Division of Applied Life Sciences, Graduate School of Agriculture, Kyoto University, Sakyo, Kyoto 606-8502, Japan.
FEBS Lett. 2013 Jun 5;587(11):1624-9. doi: 10.1016/j.febslet.2013.04.015. Epub 2013 Apr 26.
Discs large homolog 5 (Dlg5) is a member of the membrane-associated guanylate kinase adaptor family of proteins and is involved in epithelial-to-mesenchymal transition via transforming growth factor-β (TGF-β) signaling. However, the mechanism underlying the regulation of TGF-β signaling is unclear. We show here that Dlg5 interacts and colocalizes with both TGF-β type I (TβRI) and type II (TβRII) receptors at the plasma membrane. TβRI activation is not required for this interaction. Furthermore, the overexpression of Dlg5 enhances the degradation of TβRI. Proteasome inhibitors inhibited this enhanced degradation. These results suggest that Dlg5 interacts with TβRs and promotes their degradation.

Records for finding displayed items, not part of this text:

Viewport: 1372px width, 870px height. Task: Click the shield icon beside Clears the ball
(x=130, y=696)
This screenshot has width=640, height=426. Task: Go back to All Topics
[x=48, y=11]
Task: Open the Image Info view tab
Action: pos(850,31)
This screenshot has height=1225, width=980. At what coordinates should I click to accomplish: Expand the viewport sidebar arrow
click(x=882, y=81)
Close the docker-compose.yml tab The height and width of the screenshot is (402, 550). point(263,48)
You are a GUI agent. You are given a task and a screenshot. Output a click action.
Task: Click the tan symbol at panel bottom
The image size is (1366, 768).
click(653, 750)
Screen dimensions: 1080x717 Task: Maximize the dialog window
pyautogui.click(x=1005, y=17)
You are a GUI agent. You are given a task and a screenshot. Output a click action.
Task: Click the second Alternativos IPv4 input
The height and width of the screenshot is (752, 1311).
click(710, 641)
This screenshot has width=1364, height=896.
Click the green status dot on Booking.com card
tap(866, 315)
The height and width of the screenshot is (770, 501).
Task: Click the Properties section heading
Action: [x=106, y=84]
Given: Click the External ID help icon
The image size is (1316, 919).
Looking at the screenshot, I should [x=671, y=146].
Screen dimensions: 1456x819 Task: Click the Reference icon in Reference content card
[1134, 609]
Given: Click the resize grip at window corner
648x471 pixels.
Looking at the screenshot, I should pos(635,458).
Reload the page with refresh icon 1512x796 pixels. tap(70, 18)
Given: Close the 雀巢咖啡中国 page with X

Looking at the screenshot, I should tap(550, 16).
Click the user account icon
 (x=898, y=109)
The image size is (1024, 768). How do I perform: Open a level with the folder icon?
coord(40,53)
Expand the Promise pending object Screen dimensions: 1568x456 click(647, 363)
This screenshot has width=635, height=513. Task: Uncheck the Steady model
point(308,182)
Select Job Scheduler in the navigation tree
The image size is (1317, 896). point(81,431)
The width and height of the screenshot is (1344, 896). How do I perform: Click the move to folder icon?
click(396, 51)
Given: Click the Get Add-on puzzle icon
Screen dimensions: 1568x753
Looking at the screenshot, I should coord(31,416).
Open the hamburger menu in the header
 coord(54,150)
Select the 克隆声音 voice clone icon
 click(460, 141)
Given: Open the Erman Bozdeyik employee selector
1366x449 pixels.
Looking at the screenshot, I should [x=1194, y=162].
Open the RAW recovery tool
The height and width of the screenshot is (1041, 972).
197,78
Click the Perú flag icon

Discs large 同源物 5 (Dlg5) 是膜相关鸟苷酸激酶衔接蛋白家族的成员,通过转化生长因子-β (TGF-β) 信号通路参与上皮间质转化。然而,TGF-β 信号通路的调节机制尚不清楚。本研究表明 Dlg5 与 TGF-β Ⅰ型 (TβRI) 和Ⅱ型 (TβRII) 受体在质膜上相互作用并共定位。TβRI 的激活不是这种相互作用所必需的。此外,Dlg5 的过表达增强了 TβRI 的降解。蛋白酶体抑制剂抑制了这种增强的降解。这些结果表明 Dlg5 与 TβRs 相互作用并促进其降解。